Print each record exactly as it appears, but drop the images.

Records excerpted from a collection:
^^^^^^^^^^^^^^^^

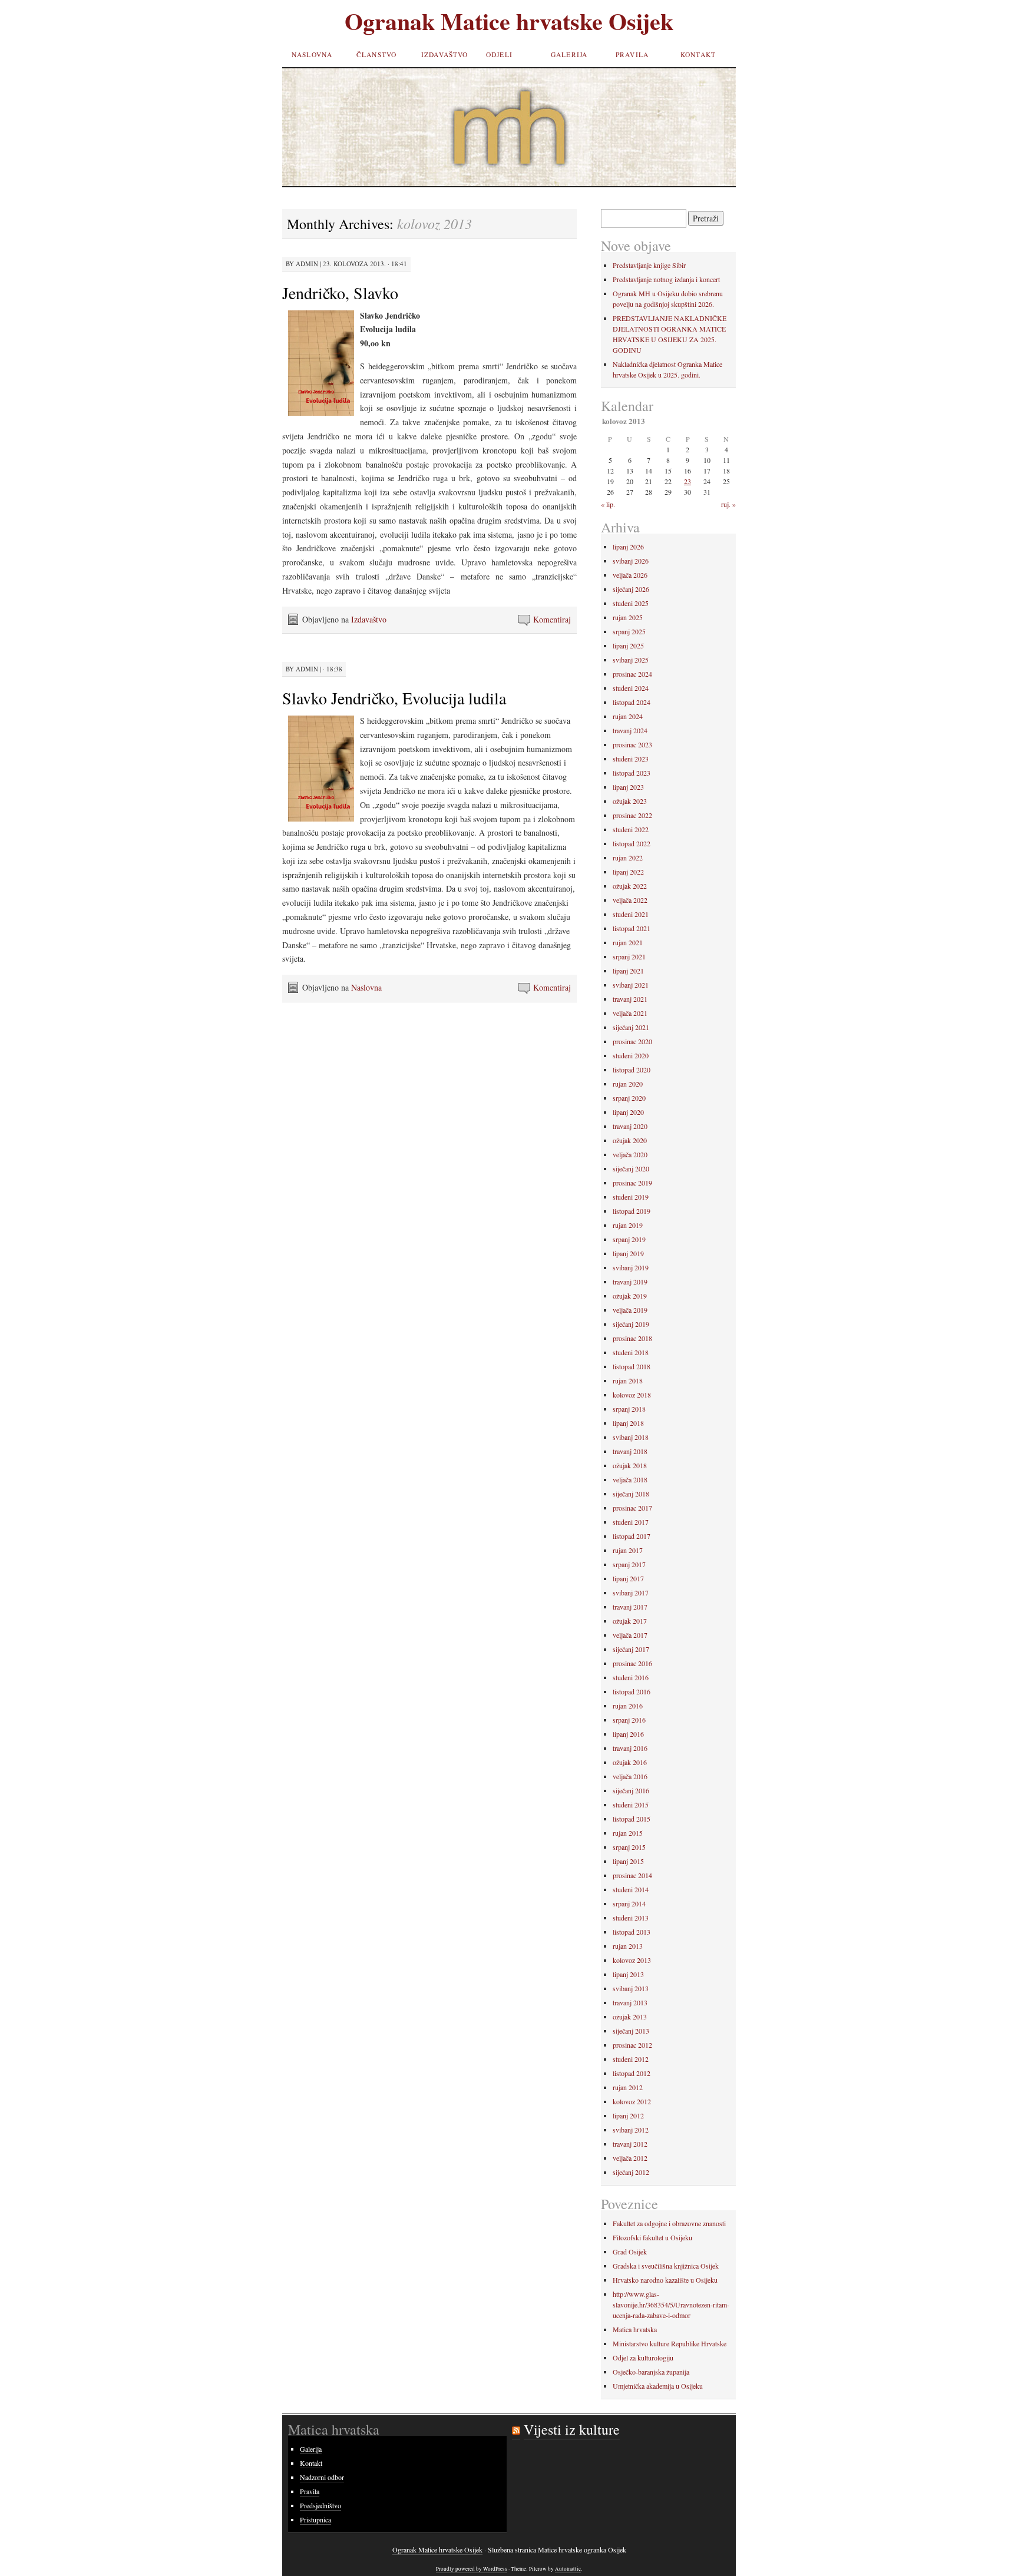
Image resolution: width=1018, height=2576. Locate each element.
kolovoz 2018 (632, 1394)
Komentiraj (552, 619)
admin (307, 263)
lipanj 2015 (628, 1861)
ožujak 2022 (630, 885)
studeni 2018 (631, 1352)
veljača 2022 (630, 900)
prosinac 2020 (632, 1041)
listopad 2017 (631, 1536)
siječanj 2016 (631, 1790)
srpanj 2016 (629, 1719)
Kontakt (698, 54)
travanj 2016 (630, 1748)
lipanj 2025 (628, 645)
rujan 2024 (628, 716)
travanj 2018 (630, 1451)
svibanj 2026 (631, 560)
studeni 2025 (631, 603)
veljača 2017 (630, 1635)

^^^^^^^^^^^^^^^^

**Answer**
Image resolution: width=1018, height=2576. Locate each element.
kolovoz 2018 (632, 1394)
Komentiraj (552, 619)
admin (307, 263)
lipanj 2015 (628, 1861)
ožujak 2022 (630, 885)
studeni 2018 (631, 1352)
veljača 2022 (630, 900)
prosinac 2020 (632, 1041)
listopad 2017 (631, 1536)
siječanj 2016 (631, 1790)
srpanj 2016 (629, 1719)
Kontakt (698, 54)
travanj 2016 (630, 1748)
lipanj 2025 (628, 645)
rujan 2024 (628, 716)
travanj 2018 (630, 1451)
svibanj 2026 (631, 560)
studeni 2025 (631, 603)
veljača 2017 (630, 1635)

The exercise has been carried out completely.